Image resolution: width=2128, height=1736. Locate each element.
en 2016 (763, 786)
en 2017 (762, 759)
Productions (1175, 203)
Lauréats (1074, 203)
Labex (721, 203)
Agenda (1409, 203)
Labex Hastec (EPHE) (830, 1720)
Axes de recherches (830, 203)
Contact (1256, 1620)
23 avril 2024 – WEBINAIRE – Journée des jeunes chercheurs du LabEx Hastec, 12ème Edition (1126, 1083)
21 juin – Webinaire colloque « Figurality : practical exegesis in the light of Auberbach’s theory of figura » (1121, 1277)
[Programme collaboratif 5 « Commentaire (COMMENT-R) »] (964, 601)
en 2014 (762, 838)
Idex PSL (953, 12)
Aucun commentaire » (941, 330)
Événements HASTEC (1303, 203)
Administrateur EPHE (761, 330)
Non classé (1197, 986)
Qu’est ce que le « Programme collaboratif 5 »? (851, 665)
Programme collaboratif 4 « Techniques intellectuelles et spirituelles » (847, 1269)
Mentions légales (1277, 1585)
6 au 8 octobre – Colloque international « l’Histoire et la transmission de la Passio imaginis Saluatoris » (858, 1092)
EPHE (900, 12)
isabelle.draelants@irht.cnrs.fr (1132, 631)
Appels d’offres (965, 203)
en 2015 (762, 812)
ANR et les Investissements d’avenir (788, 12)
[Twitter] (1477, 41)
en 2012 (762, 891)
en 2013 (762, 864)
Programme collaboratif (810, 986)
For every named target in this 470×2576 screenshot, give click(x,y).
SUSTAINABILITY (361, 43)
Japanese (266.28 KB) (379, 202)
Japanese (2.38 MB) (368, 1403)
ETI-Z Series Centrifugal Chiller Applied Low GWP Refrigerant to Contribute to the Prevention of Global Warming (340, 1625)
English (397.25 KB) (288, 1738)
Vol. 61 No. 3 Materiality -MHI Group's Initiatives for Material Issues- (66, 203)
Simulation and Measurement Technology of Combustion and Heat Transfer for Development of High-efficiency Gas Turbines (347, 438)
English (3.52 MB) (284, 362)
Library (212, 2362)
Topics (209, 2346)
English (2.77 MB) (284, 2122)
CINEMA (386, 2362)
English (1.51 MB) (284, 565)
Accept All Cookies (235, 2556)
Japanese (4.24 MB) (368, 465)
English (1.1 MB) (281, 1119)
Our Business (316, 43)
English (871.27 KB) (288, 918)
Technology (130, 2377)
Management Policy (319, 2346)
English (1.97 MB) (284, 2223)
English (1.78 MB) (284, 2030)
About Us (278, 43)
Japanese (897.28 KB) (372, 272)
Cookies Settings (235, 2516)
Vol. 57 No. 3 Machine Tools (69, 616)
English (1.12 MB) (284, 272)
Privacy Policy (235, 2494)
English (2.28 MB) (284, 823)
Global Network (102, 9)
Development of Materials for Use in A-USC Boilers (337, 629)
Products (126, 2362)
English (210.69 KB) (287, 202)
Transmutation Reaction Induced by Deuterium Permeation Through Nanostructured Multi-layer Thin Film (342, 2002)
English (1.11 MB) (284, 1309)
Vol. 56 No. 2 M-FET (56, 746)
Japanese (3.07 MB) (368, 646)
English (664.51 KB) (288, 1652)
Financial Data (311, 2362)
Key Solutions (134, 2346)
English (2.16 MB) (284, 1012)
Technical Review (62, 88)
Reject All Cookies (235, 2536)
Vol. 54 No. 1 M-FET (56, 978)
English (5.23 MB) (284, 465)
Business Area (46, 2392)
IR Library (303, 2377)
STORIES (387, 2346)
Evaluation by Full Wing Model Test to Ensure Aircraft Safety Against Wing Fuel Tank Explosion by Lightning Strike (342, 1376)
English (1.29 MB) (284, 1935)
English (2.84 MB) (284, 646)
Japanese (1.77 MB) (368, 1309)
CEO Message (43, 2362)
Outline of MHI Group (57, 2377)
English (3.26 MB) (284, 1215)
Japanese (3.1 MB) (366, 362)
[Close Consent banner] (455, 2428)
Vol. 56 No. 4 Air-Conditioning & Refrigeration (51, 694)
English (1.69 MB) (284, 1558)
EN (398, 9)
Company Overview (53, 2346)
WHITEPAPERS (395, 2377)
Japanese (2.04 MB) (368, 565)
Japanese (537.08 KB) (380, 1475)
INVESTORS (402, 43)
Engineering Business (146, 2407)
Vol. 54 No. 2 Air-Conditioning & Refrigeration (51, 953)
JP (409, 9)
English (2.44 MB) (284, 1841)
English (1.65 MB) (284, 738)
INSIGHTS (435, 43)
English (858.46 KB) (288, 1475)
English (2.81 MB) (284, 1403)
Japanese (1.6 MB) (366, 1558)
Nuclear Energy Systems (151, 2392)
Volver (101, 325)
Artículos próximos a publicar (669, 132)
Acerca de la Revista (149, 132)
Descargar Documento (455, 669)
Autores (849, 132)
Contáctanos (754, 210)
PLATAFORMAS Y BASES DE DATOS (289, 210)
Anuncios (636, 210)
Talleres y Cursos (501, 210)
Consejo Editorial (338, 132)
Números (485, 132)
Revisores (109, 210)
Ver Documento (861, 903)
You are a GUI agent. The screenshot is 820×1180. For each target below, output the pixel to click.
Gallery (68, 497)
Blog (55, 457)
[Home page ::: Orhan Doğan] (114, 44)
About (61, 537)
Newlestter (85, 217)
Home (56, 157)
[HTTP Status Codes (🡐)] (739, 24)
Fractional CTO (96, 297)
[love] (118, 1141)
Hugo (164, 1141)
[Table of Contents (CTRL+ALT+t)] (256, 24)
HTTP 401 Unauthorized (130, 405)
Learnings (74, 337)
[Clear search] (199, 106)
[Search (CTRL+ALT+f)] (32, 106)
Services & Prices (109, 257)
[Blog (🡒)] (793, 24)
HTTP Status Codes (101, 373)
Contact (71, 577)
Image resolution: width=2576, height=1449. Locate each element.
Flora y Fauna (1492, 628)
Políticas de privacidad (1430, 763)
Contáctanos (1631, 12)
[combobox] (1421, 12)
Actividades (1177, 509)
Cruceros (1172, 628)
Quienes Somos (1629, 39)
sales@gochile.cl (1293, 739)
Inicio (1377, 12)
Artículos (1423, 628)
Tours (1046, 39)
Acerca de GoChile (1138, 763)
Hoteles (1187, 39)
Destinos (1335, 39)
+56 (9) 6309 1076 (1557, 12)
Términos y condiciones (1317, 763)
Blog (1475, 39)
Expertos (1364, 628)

──────

• [REQUIRED WORK] Please go through the data above and copy each line containing the word "element".

• [RESPONSE TO THIS TASK]
Image resolution: width=2128, height=1736. Locate each element.
Image resolution: width=2576, height=1449. Locate each element.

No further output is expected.